Director's Lecture Series - African Arena for Deliberation: Foundations of African Political Philosophy by Uchenna Okeja

Date: 

Wednesday, September 26, 2018, 12:00pm to 1:30pm

Location: 

Center for African Studies - 1280 Massachusetts Ave., 3rd Floor, Cambridge, MA

Join us for this semester's Director's Lecture Series and hear from CAS' visiting fellow, Uchenna Okeja, speak on the book he is working on regarding African Political Philosphy.

Abstract:

“The challenge of Africa to herself and the world consists in the demands for justice, emancipation from colonial rule, and freedom and dignity for the individual, the aspirations for the high standards of living that contemporary science and technology have made possible, and the search for self-confidence and self-respect based on a past rediscovered and reappraised” (Busia 1962, 4)

 

Kofi Abrefa Busia made this comment in 1962, barely five years after his country, Ghana, became independent.  If instead of ‘emancipation from colonial rule’ we were to say, ‘emancipation from the domination of African political elites,’ Busia’s account of Africa’s challenge would retain all the urgency it reflected when he first expressed it almost six decades ago. How do we explain this situation? How do we explain the fact that Africa’s challenges in the 1950s and 1960s have persisted into the present decade? In my view, the answer to this question must be sought in the realm of the political failure that defines the experience of post-colonial Africa. I will attempt in this presentation is to demonstrate this point and propose a sketch of an African political philosophy that responds adequately to the problem. I begin with an account of the phenomenon of political failure and show the sense in which its recalcitrance constitutes a demand for the articulation of a new African political philosophy. That is, a call for the development of a political philosophy that takes a different route in attempting to make sense of postcolonial African experience.

 

Bio:

Uchenna Okeja is Associate Professor of philosophy at Rhodes University and Iso Lomso Fellow at Stellenbosch Institute for Advanced Study.
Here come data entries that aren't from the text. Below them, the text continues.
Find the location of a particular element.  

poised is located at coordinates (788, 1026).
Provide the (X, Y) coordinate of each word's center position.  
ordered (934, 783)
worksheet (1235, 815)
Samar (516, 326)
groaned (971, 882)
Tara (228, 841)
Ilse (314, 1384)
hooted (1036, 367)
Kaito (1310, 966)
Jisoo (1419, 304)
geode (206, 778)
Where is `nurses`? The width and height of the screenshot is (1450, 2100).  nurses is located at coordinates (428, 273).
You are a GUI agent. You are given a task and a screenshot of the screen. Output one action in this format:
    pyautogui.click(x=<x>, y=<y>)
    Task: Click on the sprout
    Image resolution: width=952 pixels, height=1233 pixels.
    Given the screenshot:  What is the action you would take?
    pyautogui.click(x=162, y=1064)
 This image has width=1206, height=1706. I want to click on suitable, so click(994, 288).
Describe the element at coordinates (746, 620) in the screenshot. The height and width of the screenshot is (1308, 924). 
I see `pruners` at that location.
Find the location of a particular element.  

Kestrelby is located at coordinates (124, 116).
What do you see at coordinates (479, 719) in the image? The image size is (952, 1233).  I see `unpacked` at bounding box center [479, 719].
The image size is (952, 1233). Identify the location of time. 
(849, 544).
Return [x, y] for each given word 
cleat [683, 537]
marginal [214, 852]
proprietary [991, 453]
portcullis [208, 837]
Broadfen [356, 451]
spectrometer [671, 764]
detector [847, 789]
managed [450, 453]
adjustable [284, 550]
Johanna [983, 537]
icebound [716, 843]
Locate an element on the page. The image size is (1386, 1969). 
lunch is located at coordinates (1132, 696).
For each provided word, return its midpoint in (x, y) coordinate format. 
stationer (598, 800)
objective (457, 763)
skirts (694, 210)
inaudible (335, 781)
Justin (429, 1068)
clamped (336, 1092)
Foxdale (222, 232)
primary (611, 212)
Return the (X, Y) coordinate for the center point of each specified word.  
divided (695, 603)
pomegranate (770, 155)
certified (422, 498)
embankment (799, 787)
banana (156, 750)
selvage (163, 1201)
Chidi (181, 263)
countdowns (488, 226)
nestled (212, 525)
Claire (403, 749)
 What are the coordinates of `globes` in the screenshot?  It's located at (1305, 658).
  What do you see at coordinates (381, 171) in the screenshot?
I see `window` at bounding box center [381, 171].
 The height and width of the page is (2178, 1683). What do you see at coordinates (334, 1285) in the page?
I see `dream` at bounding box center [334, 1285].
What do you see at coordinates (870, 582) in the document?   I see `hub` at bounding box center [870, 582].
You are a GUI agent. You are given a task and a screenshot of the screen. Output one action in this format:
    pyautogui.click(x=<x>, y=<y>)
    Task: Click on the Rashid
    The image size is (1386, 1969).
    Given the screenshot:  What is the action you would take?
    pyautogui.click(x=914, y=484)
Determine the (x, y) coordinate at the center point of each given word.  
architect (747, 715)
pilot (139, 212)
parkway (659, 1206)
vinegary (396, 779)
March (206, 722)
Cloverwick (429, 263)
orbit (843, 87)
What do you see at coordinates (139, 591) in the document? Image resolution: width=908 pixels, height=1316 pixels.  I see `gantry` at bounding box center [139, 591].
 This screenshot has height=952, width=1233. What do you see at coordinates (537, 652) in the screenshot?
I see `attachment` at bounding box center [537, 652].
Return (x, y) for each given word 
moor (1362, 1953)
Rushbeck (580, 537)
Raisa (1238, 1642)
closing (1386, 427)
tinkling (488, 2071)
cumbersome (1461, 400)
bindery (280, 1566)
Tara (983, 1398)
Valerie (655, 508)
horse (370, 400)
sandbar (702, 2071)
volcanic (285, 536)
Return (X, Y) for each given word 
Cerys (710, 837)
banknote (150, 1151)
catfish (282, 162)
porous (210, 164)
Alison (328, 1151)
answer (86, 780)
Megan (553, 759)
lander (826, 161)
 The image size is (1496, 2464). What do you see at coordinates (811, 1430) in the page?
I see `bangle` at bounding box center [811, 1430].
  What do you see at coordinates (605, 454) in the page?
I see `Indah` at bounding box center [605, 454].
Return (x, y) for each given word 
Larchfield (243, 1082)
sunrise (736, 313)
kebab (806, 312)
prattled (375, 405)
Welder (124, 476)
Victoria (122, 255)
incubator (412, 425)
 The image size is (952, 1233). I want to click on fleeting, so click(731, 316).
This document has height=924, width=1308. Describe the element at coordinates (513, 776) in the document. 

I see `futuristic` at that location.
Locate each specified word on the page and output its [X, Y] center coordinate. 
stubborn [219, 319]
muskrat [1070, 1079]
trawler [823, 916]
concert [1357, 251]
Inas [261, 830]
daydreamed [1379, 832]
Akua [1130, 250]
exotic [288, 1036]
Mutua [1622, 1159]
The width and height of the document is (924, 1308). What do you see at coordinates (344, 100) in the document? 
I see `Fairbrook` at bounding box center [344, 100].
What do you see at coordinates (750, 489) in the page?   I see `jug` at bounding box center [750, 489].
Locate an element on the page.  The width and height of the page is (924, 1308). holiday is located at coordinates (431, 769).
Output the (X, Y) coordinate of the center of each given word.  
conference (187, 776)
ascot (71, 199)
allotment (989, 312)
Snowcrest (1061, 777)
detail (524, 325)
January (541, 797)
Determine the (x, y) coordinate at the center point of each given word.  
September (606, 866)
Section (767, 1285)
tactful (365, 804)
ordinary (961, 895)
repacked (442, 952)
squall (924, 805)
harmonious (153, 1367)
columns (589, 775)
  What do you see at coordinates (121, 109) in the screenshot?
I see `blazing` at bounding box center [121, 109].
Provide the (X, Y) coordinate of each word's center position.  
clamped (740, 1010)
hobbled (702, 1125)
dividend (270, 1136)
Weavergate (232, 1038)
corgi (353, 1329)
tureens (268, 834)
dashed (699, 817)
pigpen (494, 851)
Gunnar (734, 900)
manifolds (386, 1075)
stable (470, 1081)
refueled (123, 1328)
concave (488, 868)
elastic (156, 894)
He works mainly in the areas of critical theory, political philosophy, ethics and African philosophy. He attempts in his current research to address three problems: 1) how our understanding of justice is shaped by global human experience of domination and injustice, 2) why preference defines the moral problem of immigration, and 3) what non-Western traditions of thought can contribute to our understanding of democracy. His most recent works are: Religion, Politics and Postsecularism, ed., (Routledge), War by Agreement: On the Nature and Justification of Just War (Journal of Military Ethics); and "Palaver and Consensus as Metaphors for the Public Sphere in African Philosophy," in The Oxford Handbook of Comparative Political Theory (Oxford University Press). He is currently completing a book on African political philosophy and starting research for another book tentatively titled Global Africana Thought – Critique of Humiliation. He is editor of two books for Routledge: Postsecularism, Religion and Politics and African Philosophy and Global Justice: Philosophical Essays. He is also co-editing a special issue of Ethical Perspectives on Ubuntu and Justice, a Handbook on the Ethics of Immigration and African Military History and Ethics. Prior to the current position at Rhodes, he taught philosophy and business ethics at University of Applied Sciences in Fulda and Goethe University Frankfurt. He had his undergraduate and post-graduate studies in Germany, obtaining his PhD at Goethe University Frankfurt in 2011. He has held visiting positions at Stellenbosch Institute for Advanced Study, Forschungskolleg in Bad Homburg and Senior Fellowship at Iustitia Amplificata Center for Advanced Study in Frankfurt. Currently, he is completing a fellowship at the Center for African Studies at Harvard University and will be in residence from October 2018 as a Visiting Fellow at Peter Wall Institute for Advanced Study, University of British Columbia, Vancouver.